“Sà terr è ‘bbon sol p fa’ l matiun“, tradotto: “Questa terra è buona solo per fare i mattoni”. La terra è quella di risulta della terza vasca del Civeta, quella scavata per fare spazio alla discarica attualmente sotto sequestro che nel corso del tempo è franata invadendo i terreni agricoli sottostanti e arrivando fino alla strada.
Alfonso Bellano è il proprietario di uno degli appezzamenti tagliati in due dalla colata di fango. “Si tratta di una superficie di oltre 3mila metri quadri – dice a zonalocale.it – che da poco dopo la realizzazione della terza vasca, nel 2016, non posso più usare. Qui coltivavo grano, orzo, fave ecc.”.
Un danno non indifferente anche perché la colata, alta qualche metro, ha creato una barriera che impedisce di accedere alla porzione restante che confina con l’area del Civeta lasciata ora incolta. Nel corso del tempo Bellano si è rivolto a un legale, ma è ancora in attesa e da tre anni deve rinunciare a quell’area e nelle sue parole non manca l’amarezza per l’assenza di riscontri da parte dell’amministrazione comunale: “Probabilmente non sanno neanche che c’è stato questo problema”.
[ant_dx]Si tratta di una quantità enorme di terreno sbancato e ammucchiato sulla collina sovrastante che con le piogge è franata; un terreno argilloso che, ovviamente, non è possibile coltivare e andrebbe rimosso, ma a spese di chi? In diverse occasioni la ruspa è dovuta intervenire per liberare la strada sottostante bloccata dalla colata arrivata vicino a uno dei pozzi della Stogit.

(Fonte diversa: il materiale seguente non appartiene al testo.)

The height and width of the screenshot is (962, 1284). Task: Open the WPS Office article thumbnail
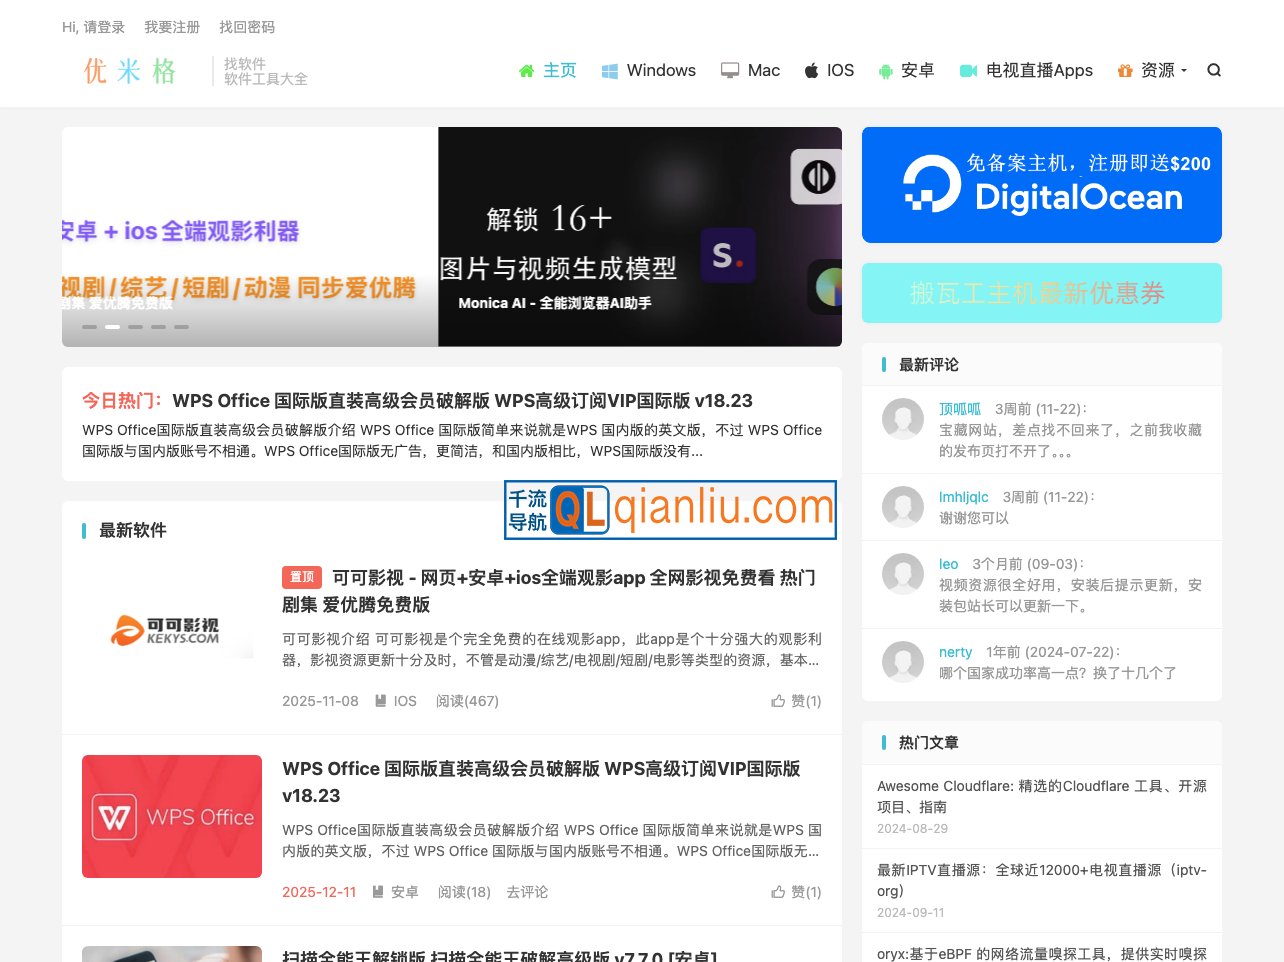(x=172, y=817)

Oggi il fronte franoso incombe sulla fondovalle Cena, resterà così ancora qualche mese prima di rimettersi in cammino con le piogge.
Che la zona sia interessata da dissesto non è una novità. Gli ultimi a metterlo nero su bianco sono stati i tecnici del comitato Via regionale che nel preavviso di rigetto della maxi discarica proposta dalla Cupello Ambiente, tra le motivazioni, hanno evidenziato criticità ambientali nell’area del polo tecnologico del Civeta, tra le quali: “eventi franosi in atto” [LEGGI]. Uno smottamento è anche all’origine del danneggiamento della membrana protettiva della terza vasca [LEGGI].

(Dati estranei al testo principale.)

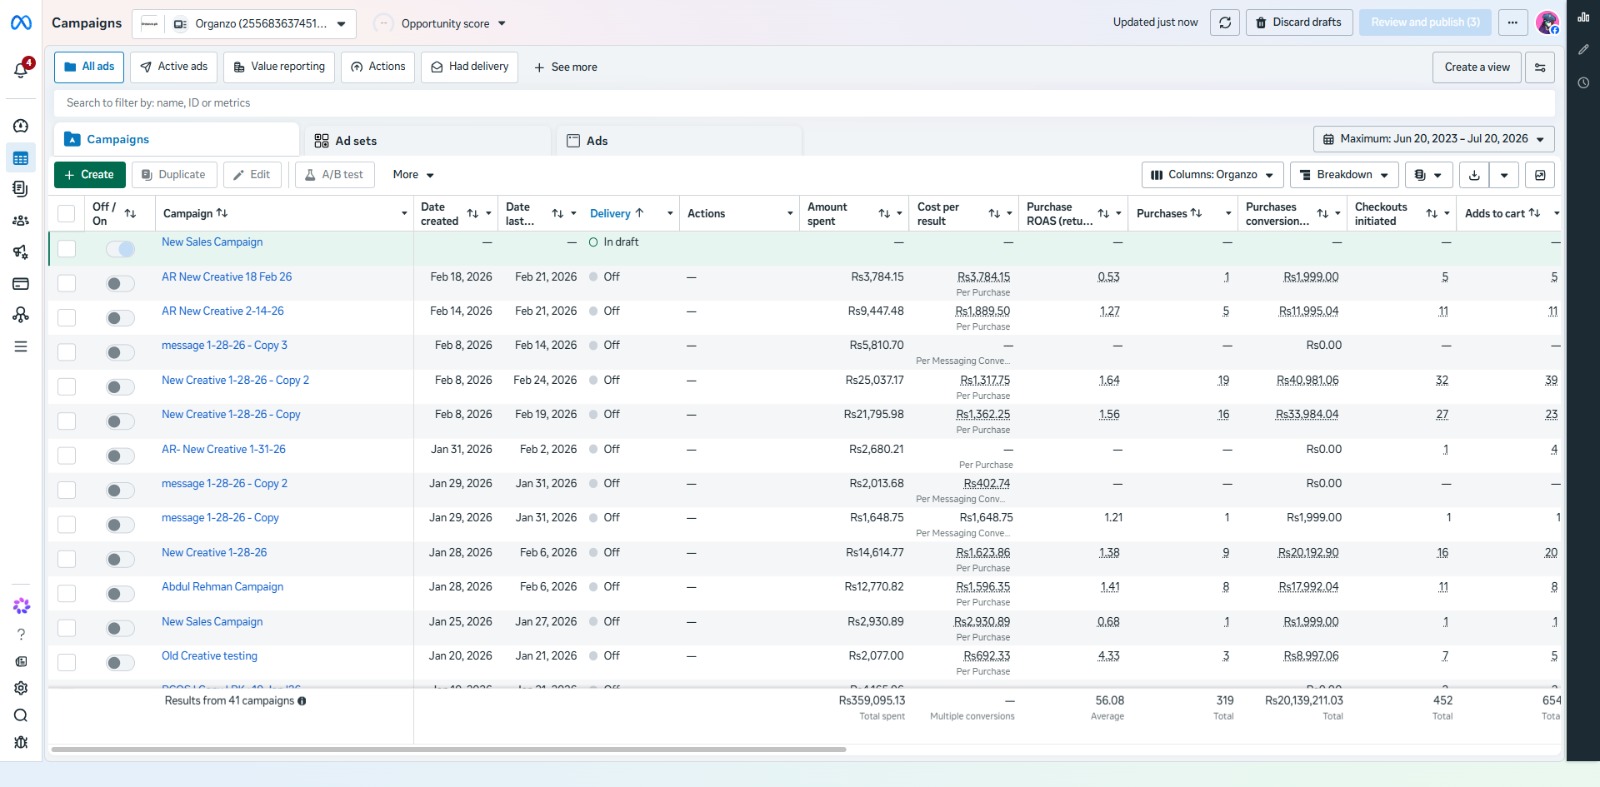Expand the Columns: Organzo dropdown

1212,175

Nella speranza di riavere la propria terra, Bellano ricorda nostalgicamente la vallata che fu: “Qui c’erano tutti campi coltivati. La mia famiglia ne aveva anche un altro al di là del torrente Cena. Quando lavoravamo nei campi non portavamo l’acqua, si beveva quella del torrente dove si metteva in fresco anche il vino”.
Tempi lontanissimi: il Cena oggi è uno dei fiumi più inquinati d’Abruzzo e da fine aprile la sua acqua non può essere usata perché vi è stata riscontrata la presenza di salmonella [LEGGI].